Design of pneumatic control circuit of locking cylinder

The control circuit of the locking cylinder should be considered according to its installation form and locking method. The control circuits of several different installation forms are listed below for reference during design.​


2.1 Horizontal installation control circuit Figure 5 is a control circuit for a spring-locked cylinder installed horizontally. The locking release signal of the circuit and the two signals of the cylinder are designed to be synchronized, that is, two two-position five-way single electric control solenoid valves are used to simultaneously Controls locking, releasing and cylinder action. Therefore, this loop has high safety.






Figure 6 is a control circuit for a horizontally installed cylinder with pneumatic locking or spring-pneumatic combined locking. It uses a two-position five-way single electronically controlled solenoid valve to control the locking release action, and a three-position five-way neutral pressurized double An electronically controlled solenoid valve is used to control the movement of the cylinder. The pressure regulating valve B must be installed on the intake and exhaust pipeline of the rodless cavity of the cylinder, and a one-way valve is connected in parallel next to it.





The relationship between the adjusted pressure PA and PB when the cylinder is in equilibrium is as follows:





2.2 Vertically upward installation control circuit Figure 7 is a control circuit for a spring locking cylinder installed vertically upward. It uses a two-position three-position normally closed single electric control solenoid valve to control the locking and releasing actions, and a three-position five-way neutral position Pressurized dual electronically controlled solenoid valves control cylinder action. The electronic control system should send out the locking release signal first or at the same time as the two signals of the cylinder. If the release signal of the two-position three-way solenoid valve lags behind the signal that controls the extension of the piston rod of the cylinder, the piston rod will rush out. During actual installation, a compact two-position three-way solenoid valve can be installed directly on the air inlet with the help of a joint to keep the locking delay time as short as possible. Pressure regulating valve B must be installed on the intake and exhaust pipeline of the cylinder rod cavity, with a one-way valve connected in parallel next to it.





Figure 8 is a control circuit for a pneumatic locking or spring-pneumatic combined locking cylinder installed vertically upward. It uses a two-position five-way single electric control solenoid valve to control the locking release action, and two two-position three-way normal-way single electric control solenoid valves. The solenoid valve controls the movement of the cylinder, and the pressure regulating valve must be installed on the intake and exhaust lines of the cylinder's rod cavity.





The relationship between the adjusted pressure PA and PB when the cylinder is in equilibrium is as follows:





2.3 Vertically downward installation control circuit Figure 9 is a control circuit for a spring locking cylinder installed vertically downward. It uses a two-position three-position normally closed single electric control solenoid valve to control the locking release action, and two two-position three-position normally closed single solenoid valve to control the locking release action. The through-type single solenoid valve controls the action of the cylinder.

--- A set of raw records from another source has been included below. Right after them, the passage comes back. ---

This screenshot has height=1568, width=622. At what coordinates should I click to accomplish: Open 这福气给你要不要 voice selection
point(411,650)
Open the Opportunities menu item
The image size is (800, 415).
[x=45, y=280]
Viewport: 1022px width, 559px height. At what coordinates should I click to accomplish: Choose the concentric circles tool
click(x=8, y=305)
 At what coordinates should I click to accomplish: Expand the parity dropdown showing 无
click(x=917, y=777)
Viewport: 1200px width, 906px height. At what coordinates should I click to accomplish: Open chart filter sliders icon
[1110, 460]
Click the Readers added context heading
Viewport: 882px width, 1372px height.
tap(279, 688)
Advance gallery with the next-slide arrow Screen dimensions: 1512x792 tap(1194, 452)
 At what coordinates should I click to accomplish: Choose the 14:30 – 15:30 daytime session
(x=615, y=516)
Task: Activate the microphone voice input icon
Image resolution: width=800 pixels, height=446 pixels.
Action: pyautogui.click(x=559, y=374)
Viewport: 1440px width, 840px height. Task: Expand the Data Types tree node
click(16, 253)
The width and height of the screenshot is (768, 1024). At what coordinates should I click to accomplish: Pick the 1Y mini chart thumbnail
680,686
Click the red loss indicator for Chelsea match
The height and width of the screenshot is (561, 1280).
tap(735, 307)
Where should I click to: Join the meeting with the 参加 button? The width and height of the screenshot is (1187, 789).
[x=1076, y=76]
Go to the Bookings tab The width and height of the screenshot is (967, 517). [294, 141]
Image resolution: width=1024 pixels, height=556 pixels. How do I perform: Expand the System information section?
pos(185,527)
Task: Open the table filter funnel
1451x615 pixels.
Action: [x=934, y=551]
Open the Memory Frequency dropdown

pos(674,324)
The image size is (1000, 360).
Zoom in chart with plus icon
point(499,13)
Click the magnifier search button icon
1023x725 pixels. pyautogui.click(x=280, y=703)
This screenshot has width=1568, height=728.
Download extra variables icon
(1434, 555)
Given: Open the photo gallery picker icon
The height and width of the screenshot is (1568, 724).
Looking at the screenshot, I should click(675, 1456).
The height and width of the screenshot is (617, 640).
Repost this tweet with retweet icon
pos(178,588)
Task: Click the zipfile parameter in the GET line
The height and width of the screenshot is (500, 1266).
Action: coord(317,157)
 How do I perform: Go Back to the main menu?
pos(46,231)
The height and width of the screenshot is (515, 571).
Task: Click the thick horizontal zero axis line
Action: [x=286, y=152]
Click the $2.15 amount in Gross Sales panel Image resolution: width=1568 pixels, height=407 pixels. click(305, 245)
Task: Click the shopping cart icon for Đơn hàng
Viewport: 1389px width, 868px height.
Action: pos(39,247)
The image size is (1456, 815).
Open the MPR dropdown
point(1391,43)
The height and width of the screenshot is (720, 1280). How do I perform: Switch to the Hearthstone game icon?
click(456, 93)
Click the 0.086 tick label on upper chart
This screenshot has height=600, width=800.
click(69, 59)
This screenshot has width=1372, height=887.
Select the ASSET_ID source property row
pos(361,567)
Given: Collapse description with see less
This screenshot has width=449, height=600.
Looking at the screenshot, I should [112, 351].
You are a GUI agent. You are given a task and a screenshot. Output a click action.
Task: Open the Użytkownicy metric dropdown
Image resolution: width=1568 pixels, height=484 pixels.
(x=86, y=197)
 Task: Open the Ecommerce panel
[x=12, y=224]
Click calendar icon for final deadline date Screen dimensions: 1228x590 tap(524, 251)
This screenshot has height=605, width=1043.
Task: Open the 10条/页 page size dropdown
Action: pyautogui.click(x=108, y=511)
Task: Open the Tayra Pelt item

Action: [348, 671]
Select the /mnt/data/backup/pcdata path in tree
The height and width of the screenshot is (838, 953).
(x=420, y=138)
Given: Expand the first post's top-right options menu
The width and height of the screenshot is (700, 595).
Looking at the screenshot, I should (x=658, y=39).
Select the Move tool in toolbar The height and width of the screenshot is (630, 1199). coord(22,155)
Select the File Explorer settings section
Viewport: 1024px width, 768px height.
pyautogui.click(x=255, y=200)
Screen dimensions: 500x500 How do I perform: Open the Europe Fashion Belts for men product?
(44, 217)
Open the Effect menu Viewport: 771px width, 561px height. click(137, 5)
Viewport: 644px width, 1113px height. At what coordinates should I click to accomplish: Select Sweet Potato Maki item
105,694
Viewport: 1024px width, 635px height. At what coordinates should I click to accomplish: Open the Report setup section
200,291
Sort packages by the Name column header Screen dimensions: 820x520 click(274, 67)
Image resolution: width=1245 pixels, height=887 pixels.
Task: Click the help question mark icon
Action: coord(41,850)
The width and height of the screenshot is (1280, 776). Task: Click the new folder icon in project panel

The pressure regulating valve B must be installed on the intake and exhaust pipeline of the cylinder rodless cavity.





Figure 10 is a control circuit for air pressure locking or spring and air pressure combined locking installed vertically downward. It uses a two-position five-way single electric control solenoid valve to control the locking release action, and a three-position five-way neutral pressurized double electric solenoid valve. The control solenoid valve controls the movement of the cylinder. The pressure regulating valve B must be installed on the intake and exhaust pipeline of the cylinder rodless cavity, and a one-way valve is connected in parallel next to it.






The relationship between the adjusted pressure PA and PB when the cylinder is in equilibrium is as follows:




To sum up, the spring locking method usually uses a two-position three-way normally closed single solenoid valve to control the locking release action: air pressure locking or spring-air pressure combined locking method, usually a two-position five-way single solenoid valve is used to control the locking release action. An electronically controlled solenoid valve controls the locking and releasing action. Because the original state of this cylinder is in a locked state, no matter what locking method is used at this time, the cylinder's two-way stroke action control circuit must be designed as a dual-chamber air intake type, with a three-position five-way neutral pressurized dual electric control circuit. When the solenoid valve controls the two-way stroke action of the cylinder, the pressure regulating valve B should be installed on the pipeline between the solenoid valve and the cylinder, and a one-way valve should be connected in parallel with the pressure regulating valve. The connection direction of the one-way valve should be according to the exhaust pipe connected to the cylinder cavity. Consider air circulation. When several such cylinders are compactly installed and require simultaneous locking and release, a solenoid valve can be used to control the locking and releasing action.